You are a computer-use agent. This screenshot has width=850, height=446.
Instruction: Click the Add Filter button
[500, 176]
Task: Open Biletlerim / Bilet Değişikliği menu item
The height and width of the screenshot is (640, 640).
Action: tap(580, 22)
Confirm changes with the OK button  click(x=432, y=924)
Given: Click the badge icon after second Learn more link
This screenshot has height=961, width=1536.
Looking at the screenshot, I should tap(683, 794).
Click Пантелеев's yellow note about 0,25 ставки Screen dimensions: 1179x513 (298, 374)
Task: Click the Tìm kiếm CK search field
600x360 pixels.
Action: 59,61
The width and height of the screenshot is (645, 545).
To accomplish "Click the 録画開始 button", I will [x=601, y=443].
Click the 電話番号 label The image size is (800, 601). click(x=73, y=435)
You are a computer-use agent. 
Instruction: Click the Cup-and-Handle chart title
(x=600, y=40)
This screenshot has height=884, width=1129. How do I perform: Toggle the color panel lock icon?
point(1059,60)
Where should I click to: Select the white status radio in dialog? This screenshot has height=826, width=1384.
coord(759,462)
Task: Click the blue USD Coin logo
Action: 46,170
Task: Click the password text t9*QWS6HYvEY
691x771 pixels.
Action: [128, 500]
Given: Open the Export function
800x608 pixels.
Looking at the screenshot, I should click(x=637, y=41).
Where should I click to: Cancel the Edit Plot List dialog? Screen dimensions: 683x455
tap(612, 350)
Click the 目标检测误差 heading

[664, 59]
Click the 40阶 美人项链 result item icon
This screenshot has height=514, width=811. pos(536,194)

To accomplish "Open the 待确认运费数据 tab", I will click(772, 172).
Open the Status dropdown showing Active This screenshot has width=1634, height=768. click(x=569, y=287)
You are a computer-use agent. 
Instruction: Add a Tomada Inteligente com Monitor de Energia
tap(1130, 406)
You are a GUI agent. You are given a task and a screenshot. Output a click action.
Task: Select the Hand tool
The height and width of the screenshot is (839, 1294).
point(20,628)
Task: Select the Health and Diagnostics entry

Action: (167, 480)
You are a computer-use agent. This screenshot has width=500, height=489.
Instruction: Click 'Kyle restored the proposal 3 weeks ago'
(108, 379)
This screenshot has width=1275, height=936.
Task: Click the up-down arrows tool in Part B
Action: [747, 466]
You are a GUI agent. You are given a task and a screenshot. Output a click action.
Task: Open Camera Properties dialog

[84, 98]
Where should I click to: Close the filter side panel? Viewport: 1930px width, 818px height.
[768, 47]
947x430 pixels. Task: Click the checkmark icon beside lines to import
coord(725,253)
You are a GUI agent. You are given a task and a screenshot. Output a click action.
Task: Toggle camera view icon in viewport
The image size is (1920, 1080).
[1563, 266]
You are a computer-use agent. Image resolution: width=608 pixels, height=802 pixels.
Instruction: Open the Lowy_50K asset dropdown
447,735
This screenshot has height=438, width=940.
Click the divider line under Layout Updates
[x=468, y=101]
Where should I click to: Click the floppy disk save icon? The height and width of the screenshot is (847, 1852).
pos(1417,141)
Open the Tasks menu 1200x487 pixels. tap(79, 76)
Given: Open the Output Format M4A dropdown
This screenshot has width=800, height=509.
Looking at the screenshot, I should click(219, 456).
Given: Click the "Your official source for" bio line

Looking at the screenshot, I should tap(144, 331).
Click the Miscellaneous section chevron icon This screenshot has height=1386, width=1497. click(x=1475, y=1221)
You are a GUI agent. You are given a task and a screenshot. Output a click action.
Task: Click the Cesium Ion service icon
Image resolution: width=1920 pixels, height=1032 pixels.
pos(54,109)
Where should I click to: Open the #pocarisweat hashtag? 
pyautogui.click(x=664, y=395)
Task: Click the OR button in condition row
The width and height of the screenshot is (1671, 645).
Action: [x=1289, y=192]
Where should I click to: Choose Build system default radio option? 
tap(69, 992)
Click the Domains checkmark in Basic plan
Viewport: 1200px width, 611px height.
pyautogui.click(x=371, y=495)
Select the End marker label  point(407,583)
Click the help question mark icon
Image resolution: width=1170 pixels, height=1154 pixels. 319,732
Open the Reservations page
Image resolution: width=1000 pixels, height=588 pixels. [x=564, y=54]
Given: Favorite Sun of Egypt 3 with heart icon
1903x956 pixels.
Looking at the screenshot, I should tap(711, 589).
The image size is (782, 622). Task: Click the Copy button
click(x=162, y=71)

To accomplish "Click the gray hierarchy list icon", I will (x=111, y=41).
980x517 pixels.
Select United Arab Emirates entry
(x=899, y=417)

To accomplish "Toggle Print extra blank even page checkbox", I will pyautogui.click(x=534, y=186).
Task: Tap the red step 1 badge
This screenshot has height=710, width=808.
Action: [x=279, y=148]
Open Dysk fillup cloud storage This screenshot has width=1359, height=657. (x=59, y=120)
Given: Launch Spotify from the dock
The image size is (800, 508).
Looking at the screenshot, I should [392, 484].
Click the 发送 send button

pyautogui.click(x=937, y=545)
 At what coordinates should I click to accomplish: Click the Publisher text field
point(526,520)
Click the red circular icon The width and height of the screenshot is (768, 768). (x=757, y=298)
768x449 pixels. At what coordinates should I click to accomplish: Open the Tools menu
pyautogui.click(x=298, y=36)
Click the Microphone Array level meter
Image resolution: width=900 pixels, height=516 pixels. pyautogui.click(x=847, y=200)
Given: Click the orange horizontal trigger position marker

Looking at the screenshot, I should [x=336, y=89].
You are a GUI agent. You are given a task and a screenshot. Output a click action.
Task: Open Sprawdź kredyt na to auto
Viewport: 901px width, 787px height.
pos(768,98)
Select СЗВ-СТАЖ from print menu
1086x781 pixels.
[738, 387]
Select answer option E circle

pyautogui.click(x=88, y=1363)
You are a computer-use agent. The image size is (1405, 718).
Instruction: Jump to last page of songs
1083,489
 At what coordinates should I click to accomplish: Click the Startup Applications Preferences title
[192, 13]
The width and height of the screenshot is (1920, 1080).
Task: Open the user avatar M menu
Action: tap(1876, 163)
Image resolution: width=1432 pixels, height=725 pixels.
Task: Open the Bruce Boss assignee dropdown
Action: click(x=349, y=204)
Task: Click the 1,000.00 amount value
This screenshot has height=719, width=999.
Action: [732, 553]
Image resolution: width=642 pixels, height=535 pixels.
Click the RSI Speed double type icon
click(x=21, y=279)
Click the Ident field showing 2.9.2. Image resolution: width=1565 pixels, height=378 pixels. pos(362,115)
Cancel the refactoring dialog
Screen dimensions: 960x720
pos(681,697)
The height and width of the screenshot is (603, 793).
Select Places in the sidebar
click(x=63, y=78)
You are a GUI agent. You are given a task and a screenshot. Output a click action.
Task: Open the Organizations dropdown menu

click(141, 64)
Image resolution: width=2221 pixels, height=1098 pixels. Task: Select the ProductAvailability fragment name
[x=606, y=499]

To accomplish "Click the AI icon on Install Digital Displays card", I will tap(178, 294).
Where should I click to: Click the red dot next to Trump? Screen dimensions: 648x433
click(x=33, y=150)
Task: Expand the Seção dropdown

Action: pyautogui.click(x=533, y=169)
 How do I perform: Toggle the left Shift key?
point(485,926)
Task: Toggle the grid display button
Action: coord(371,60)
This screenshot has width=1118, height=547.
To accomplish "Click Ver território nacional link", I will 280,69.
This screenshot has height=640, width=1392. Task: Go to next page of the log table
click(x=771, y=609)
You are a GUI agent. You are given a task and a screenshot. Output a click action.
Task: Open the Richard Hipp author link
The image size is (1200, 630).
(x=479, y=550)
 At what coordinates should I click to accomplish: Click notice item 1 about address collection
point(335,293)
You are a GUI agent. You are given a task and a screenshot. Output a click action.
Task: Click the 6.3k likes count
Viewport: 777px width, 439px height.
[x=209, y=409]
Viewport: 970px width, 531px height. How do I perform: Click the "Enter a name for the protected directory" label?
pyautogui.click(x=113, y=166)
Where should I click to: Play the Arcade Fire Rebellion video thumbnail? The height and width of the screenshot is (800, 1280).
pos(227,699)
+ + + +
Please show every line of the entries above that contains the word "link".

Given: Click the badge icon after second Learn more link
To accomplish "Click Ver território nacional link", I will 280,69.
Task: Open the Richard Hipp author link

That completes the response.